THE ENCOUNTER
―8―




「で。なんでタチバナさんなのに店では直江と名乗ったわけ?最初からよからぬ下心があったりとか?」
傍らに座る高耶から、いささか険のある流し目とともにあけすけな質問を投げかけられて、思わず直江が苦笑する。
「違いますよ。もちろん色部さんは私の嘘を全部ご存知の上で目を瞑ってくださってたわけですが。 あの店は隠れ処みたいな場所でしょう?そこに余計なしがらみを持ち込みたくなかったんです。直江というのは、まあ、通り名みたいなもんですね」
だから呼び捨ててくれてかまいませんよ、と、返されて、今度は高耶が言葉につまった。
「色部さんがサマ付けで呼ぶ名前をオレが呼び捨てに出来るわけないだろうがっ」
「だから、此処ではの話です。高耶さんだってそのほうが言いやすいかと思いますが?」
「………」
確かにその通りだと思う。男のいいように言いくるめられて、ついついぞんざいな口利きをしている身としては、 今さら名前にだけ敬称つけても始まるまい。
しかも、もてなすために雇われたはずの自分が、なぜか雇った直江の隣りに 陣取ってこうして料理をぱくついているのだから―――
高耶はこの日何度目になるかわからない深いため息を吐いた。


もちろん、高耶だって最初は職務を全うしようとしたのだ。男が車を停めて、さてこれからどうしましょう?と口火を切った時に。
時刻はまだ七時過ぎ。予定の時間の半分近くも残っているし、用意してきた料理だってスイーツ以外は手付かずだ。このまま帰れるわけがない。
バーテンとして派遣された意地にかけて、酒の一杯もサーブしてやるとばかりに、鼻息も荒く再びこの部屋に乗り込んだ。
サンドイッチやブーシェやスコーン。サラダにキッシュ。牡蠣のカクテル。
アフタヌーンティをイメージした盛りだくさんのアントレを手際よく盛り付けてカウンターにずらりと並べ、 さて、ここからが仕切り直しとばかり、注文を訊こうとまっすぐに男を見据えたとたんに。
主役にケーキは届けましたしもう誕生会はおしまいですね。後は慰労会にしましょうか。おつかれさまでした。どうもありがとう。などと極上の笑顔と一緒に絶妙のタイミングで言われてしまって。
自分が用意した料理を、気がついたら、ちゃっかり自分も相伴するハメになっていたのだった。
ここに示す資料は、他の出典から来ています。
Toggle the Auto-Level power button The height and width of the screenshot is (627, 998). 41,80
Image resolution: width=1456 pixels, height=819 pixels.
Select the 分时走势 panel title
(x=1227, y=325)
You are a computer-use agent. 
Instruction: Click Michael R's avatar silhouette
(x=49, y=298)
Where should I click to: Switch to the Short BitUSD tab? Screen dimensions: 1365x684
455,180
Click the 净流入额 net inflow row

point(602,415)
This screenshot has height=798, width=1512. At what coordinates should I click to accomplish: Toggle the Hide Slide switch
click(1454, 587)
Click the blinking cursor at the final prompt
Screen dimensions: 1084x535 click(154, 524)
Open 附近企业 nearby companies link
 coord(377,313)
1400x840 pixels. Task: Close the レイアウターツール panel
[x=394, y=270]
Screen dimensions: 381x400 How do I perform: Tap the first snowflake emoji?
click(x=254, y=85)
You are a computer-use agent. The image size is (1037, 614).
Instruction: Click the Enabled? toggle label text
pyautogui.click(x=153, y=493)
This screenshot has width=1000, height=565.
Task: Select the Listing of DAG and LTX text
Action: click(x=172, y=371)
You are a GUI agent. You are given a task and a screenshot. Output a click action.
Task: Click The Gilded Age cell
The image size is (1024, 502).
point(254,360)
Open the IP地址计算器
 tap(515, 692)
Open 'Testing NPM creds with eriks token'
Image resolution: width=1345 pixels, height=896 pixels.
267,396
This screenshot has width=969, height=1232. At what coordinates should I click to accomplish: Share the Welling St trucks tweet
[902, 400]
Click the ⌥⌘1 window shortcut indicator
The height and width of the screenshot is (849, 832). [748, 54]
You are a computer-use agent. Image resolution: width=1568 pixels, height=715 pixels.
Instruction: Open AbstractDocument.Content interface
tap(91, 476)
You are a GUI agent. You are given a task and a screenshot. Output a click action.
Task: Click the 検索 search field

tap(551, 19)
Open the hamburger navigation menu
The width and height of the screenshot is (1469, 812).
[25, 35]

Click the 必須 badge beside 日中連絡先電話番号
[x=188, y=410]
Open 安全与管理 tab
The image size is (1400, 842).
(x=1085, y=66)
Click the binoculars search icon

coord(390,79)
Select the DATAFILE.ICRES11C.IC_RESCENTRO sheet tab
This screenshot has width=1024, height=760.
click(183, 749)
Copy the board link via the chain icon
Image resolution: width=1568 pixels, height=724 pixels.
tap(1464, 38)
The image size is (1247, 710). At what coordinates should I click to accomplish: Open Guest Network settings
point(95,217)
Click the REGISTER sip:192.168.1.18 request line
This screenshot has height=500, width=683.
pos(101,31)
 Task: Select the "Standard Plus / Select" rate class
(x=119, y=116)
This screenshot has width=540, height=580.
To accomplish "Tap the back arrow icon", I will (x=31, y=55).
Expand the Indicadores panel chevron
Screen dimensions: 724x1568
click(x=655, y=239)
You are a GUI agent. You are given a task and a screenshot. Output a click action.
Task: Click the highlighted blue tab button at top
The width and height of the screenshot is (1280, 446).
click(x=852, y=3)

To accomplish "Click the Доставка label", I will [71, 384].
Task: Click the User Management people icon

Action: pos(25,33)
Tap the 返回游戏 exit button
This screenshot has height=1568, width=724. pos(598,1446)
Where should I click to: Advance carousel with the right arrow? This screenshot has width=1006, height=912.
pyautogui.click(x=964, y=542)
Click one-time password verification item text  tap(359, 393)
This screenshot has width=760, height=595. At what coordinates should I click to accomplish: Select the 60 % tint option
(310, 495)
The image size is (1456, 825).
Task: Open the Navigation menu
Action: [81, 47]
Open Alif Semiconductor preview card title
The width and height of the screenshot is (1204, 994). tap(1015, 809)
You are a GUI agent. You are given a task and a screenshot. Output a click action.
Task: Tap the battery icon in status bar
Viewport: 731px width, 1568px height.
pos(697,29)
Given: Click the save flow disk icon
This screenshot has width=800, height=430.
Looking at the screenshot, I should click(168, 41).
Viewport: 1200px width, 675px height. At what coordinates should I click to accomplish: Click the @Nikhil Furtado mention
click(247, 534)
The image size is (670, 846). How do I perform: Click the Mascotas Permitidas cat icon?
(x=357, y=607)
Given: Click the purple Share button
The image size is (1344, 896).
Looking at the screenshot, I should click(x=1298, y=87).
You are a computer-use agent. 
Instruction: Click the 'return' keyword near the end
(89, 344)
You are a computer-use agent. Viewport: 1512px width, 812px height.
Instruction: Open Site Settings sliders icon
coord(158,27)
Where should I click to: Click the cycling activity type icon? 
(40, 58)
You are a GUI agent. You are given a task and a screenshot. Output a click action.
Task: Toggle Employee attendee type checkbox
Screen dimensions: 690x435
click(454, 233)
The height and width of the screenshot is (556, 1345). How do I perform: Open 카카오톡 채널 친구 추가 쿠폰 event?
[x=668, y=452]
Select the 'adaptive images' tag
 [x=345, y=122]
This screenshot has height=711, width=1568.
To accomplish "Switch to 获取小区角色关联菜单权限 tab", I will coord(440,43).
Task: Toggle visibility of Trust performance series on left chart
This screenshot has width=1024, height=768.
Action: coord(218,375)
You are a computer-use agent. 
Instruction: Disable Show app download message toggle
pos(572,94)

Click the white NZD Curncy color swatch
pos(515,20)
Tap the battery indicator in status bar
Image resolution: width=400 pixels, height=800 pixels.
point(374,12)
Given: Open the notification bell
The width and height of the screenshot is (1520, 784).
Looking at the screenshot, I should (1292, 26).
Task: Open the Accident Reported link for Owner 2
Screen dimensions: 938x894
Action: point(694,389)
客の前で無作法は曝さないよう、予め、出向く前に小腹は満たしてきたものの、本来が食べ盛りの年齢だ。 私ひとりではとても食べきれません。もったいないです。残される料理だって可哀相じゃないですかと、何処かで聞いたような台詞で男に かき口説かれて。
それならばちょっとだけ、と、遠慮しいしい牡蠣を口にしたのが運の尽き。
ひとつ食べたら止まらなくなった。
あとは、なし崩しだった。
はっと思ったときには、高耶はすでに半分以上の皿に手をつけてしまっていて。
恥かしくてたまらなかった。
ちくしょー、なんで止めないんだよ、おまえの料理だろうがっ!と自分の食べっぷりをただ無言で見守っていた男に理不尽な怒りが湧いてくる。
半ば自棄になって男に絡んだ。いつぞやの仕返しとばかりに挑発してみたのだが、男はやんわりと受け流すばかり。
しまいには高耶が匙を投げた格好になった。
「……ほんと、直江サンって変なヒト」
(しがないバイトのバーテンにこんな御馳走振舞って、タメ口きかれてにこにこしてるだなんて。こいつ、頭のネジどっか一本緩んでんじゃねーの?)
と、そんな憎まれ口は心の中だけにとどめておく。
呼び捨てでこそないけれど、その微妙なイントネーションに心証の変化を嗅ぎ取ったらしく、直江が微笑を深くする。
高耶のぼやきに大真面目で答えた。
「……まあ確かに変かもしれませんが。こういうオトナを一人キープしておくのも何かと便利だと思いますよ。まだトモダチとしては認めていただけませんか?」
そろそろ刻限が迫っている。どうしても言質を得たくておもねる響きになった直江の口説に、 高耶の眉がはねあがった。
「食いもん粗末にするヤツを、オレはダチとして認めねーよ」
「だからそれは……」
弁解しようとしたところを不遜に遮ぎられた。
「だから。テストしてやる」
「はい?」
「ナマモンは食っちまったし、スコーンやキッシュは冷凍できるし。あとはサンドイッチなんだけど。 これぐらいの量なら明日の朝メシに丁度よくねえ?」
「はあ…」
普段は朝食は摂らないのだが。彼が食べろと言うなら食べるしかないだろう。後でこっそり処分するという選択肢はこのさい論外だ。
「フィリングが何かスプレットにどんな隠し味が使われてるか、直江サン、舌が肥えてそうだから解るよな? 今度店に来た時に答えて」
「……それがテスト?」
「そう。あんたがちゃんと答えられたら、それが食べたって証拠になるから。その時はトモダチとして認めてちゃんと名前を呼んでやる。直江ってな」
にんまりと口角がつりあがる。そんな悪戯ッ子のような笑みを見せつけられては、もう陥落するしかなかった。
「……明後日から出張なんです。一週間。次に伺えるのは十日後ぐらいになりますが。それまで待っていてくださいね。お土産も買ってきますから」
「だーかーらー。答え聞くまでは友達でもないんだから。……従業員への御気遣いはご無用にお願いいたします。お客さま」
急に堅苦しい言葉遣いに戻った高耶は、そのまま、するりと席を立った。

直江の前にもう一杯、水割りのグラスを置くと、自分は まだ皿に残っていたスコーンをひとつひとつ丁寧にラップに包み、朝食用とおぼしきサンドイッチも見映えよく包み直してキッチンに下げに行く。
きびきびと立ち動くそのさまは、いつも店で見るとおりの彼。でも、もうその背中に頑なな拒絶はない。
ようやく自分に対する警戒を解いてくれた。が、それを今すぐこの場で認めてしまうのは彼自身の矜持が許さないのだろう。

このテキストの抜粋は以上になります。